**Collected data entries**
'''

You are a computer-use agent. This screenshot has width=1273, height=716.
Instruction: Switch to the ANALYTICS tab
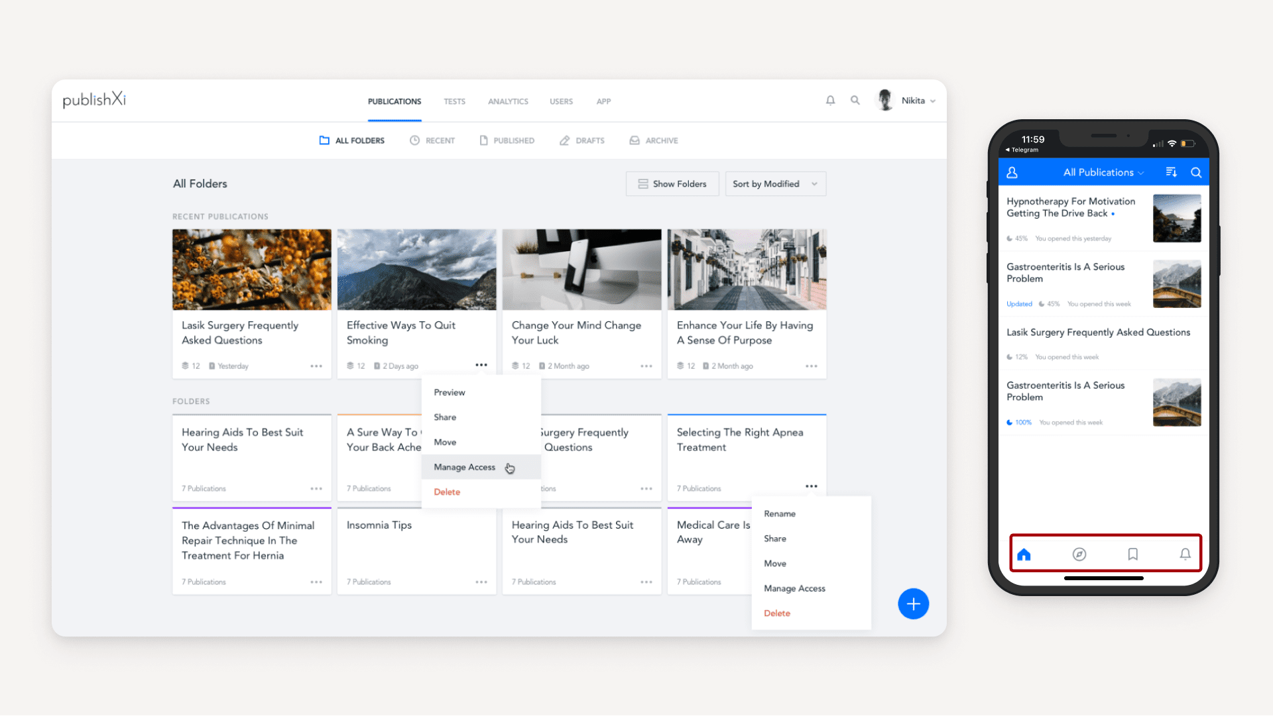(508, 101)
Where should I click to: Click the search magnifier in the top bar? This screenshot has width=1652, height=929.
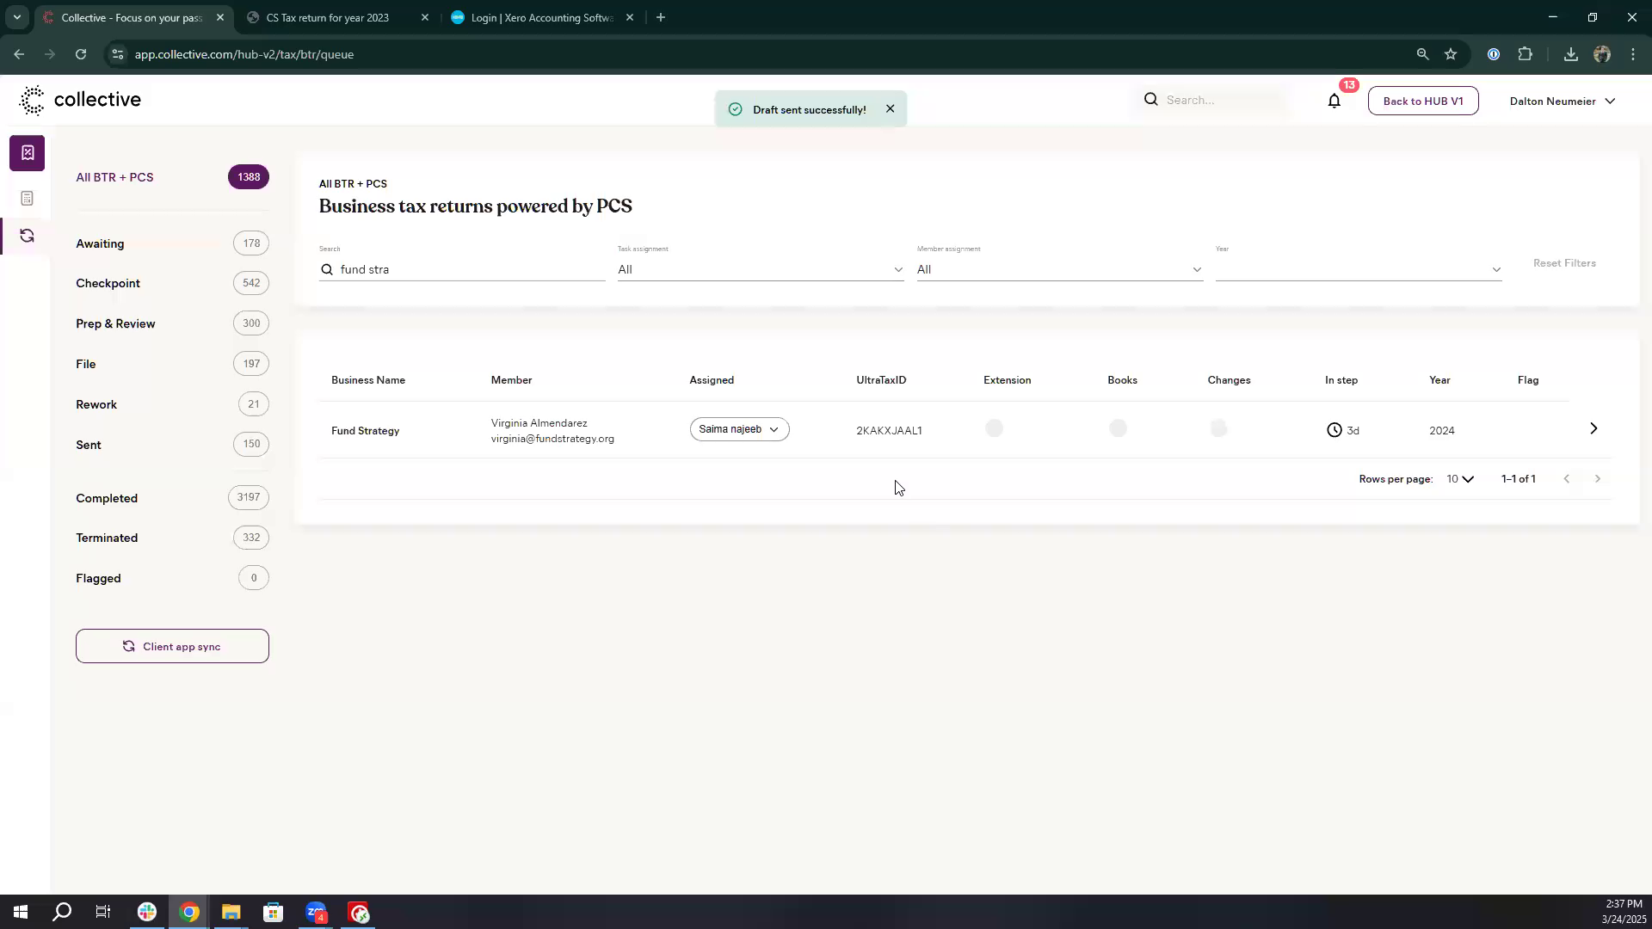[x=1150, y=100]
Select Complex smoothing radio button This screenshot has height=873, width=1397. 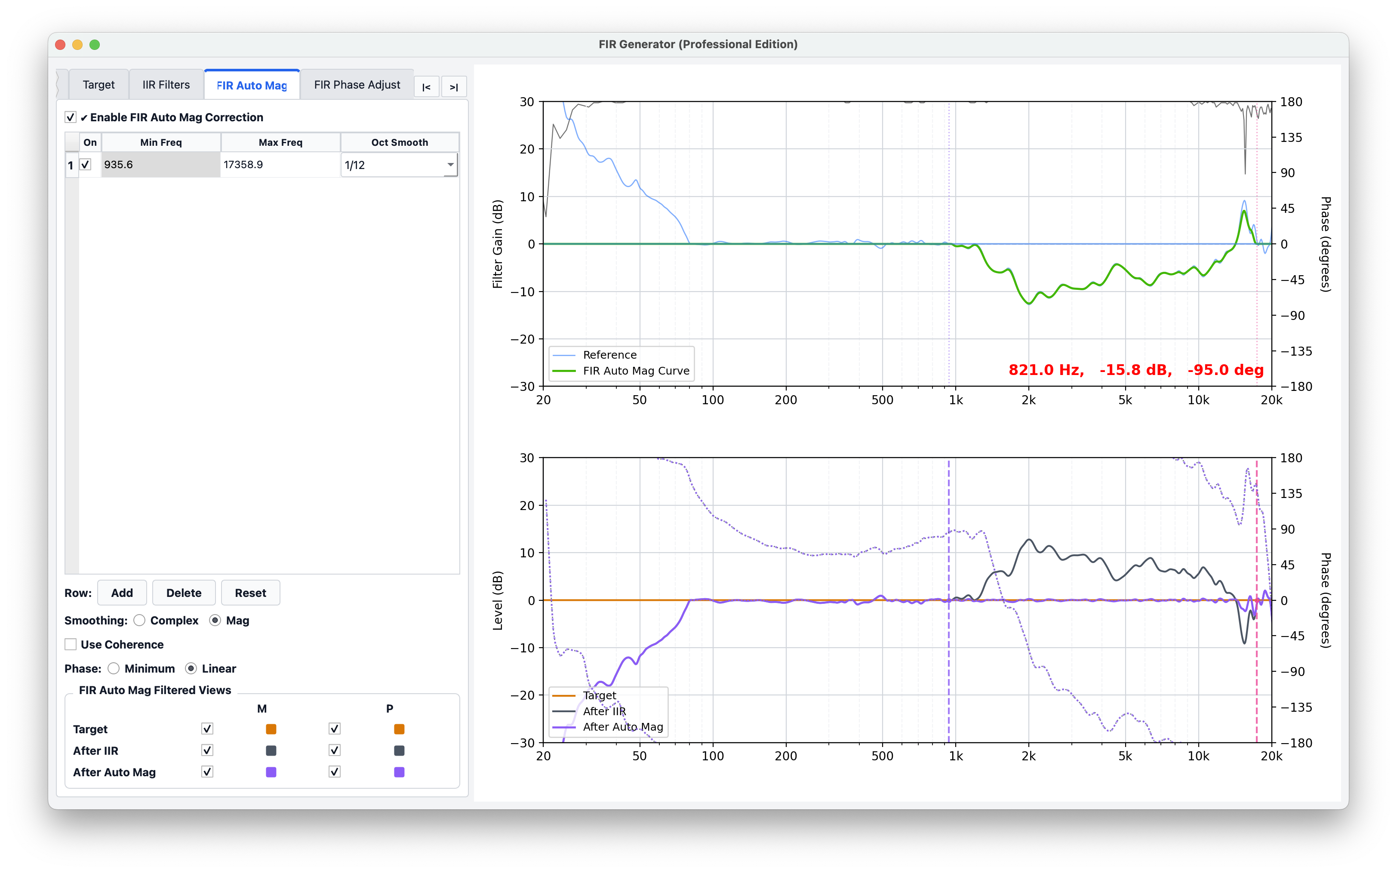[x=139, y=620]
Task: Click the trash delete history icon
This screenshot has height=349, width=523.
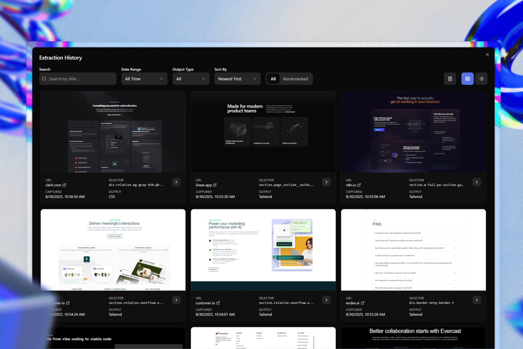Action: tap(450, 79)
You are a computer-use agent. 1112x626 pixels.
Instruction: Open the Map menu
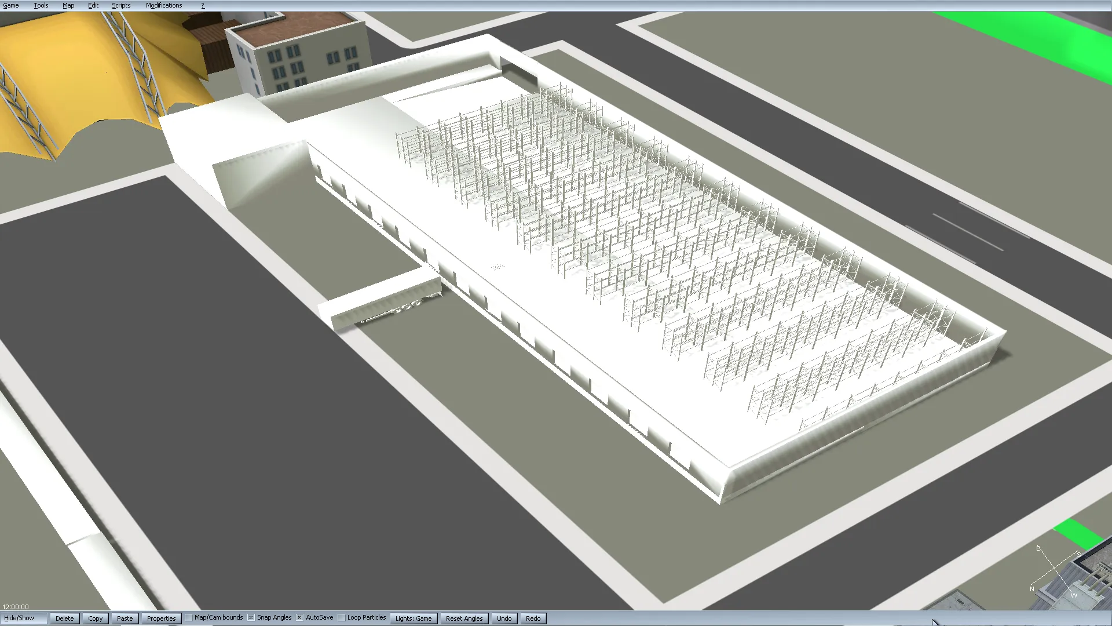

'''

**What you should do**
What lines in the entries above include the string "computer"? Return each one.

**Answer to this task**
You are a computer-use agent. This screenshot has width=1273, height=716.
You are a computer-use agent. 1112x626 pixels.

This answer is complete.